- Opening Delimiter -

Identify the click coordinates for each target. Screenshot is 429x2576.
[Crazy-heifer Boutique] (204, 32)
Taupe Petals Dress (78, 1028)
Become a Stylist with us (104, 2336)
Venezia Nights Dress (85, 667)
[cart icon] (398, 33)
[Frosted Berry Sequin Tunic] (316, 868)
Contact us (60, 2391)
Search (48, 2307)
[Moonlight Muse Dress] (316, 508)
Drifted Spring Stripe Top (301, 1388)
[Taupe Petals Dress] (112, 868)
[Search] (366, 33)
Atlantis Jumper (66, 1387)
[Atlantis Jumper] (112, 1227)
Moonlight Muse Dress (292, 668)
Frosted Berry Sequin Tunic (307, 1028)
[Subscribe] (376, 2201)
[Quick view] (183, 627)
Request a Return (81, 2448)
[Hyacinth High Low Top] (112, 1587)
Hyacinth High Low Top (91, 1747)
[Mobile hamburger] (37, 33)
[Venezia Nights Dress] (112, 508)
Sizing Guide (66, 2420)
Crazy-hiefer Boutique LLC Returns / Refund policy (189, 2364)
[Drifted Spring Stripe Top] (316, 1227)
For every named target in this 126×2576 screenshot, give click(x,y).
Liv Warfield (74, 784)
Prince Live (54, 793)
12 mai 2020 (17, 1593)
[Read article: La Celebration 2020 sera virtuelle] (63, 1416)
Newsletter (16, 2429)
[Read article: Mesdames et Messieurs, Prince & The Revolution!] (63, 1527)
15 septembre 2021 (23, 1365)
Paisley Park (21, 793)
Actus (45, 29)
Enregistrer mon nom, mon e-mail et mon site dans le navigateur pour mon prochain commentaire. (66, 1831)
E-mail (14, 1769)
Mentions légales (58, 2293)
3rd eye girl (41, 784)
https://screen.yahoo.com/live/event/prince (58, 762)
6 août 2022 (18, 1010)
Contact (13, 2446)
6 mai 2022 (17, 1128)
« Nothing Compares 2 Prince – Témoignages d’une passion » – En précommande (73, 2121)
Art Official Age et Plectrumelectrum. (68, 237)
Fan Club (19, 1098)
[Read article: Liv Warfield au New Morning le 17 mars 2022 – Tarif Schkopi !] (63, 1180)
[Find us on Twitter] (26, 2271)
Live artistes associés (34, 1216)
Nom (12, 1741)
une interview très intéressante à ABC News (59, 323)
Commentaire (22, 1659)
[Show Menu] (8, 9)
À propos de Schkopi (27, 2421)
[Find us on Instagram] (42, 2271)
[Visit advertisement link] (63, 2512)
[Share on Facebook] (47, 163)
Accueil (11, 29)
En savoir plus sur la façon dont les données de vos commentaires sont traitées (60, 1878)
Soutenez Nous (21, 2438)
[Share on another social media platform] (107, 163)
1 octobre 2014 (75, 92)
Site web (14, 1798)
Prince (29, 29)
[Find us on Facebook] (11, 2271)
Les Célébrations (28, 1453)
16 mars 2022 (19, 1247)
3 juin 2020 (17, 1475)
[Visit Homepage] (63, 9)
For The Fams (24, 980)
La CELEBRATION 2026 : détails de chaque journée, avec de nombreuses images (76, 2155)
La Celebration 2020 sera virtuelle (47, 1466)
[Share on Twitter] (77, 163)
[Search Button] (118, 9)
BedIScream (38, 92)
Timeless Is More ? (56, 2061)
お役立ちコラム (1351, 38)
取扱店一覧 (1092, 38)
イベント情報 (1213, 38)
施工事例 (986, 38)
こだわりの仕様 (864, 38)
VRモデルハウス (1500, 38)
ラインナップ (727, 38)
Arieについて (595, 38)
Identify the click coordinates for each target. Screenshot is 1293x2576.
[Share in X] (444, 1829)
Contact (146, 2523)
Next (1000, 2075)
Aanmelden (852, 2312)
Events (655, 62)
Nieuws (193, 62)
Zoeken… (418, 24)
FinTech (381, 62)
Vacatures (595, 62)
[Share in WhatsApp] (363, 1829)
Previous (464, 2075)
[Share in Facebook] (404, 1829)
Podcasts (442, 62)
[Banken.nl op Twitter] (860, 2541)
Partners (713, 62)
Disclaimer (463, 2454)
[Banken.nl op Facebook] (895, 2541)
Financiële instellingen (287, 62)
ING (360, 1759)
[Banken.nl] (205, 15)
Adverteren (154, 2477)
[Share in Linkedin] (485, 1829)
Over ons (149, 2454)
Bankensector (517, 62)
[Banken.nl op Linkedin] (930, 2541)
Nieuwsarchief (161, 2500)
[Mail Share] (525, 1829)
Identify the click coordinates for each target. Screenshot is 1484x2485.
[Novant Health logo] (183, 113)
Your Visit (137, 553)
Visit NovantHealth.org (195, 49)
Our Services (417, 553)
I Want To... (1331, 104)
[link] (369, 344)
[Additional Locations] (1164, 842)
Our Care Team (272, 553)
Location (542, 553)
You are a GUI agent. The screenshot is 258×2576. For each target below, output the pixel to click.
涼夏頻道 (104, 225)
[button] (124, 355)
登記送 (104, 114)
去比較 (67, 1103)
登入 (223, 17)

- Closing Delimiter -

Requirement: Take the line above containing "イベント情報 (1213, 38)", the line containing "[Share in WhatsApp] (363, 1829)", and all lines in between, and copy them exactly without anything else.

Written solution:
イベント情報 (1213, 38)
施工事例 (986, 38)
こだわりの仕様 (864, 38)
VRモデルハウス (1500, 38)
ラインナップ (727, 38)
Arieについて (595, 38)
Identify the click coordinates for each target. Screenshot is 1293x2576.
[Share in X] (444, 1829)
Contact (146, 2523)
Next (1000, 2075)
Aanmelden (852, 2312)
Events (655, 62)
Nieuws (193, 62)
Zoeken… (418, 24)
FinTech (381, 62)
Vacatures (595, 62)
[Share in WhatsApp] (363, 1829)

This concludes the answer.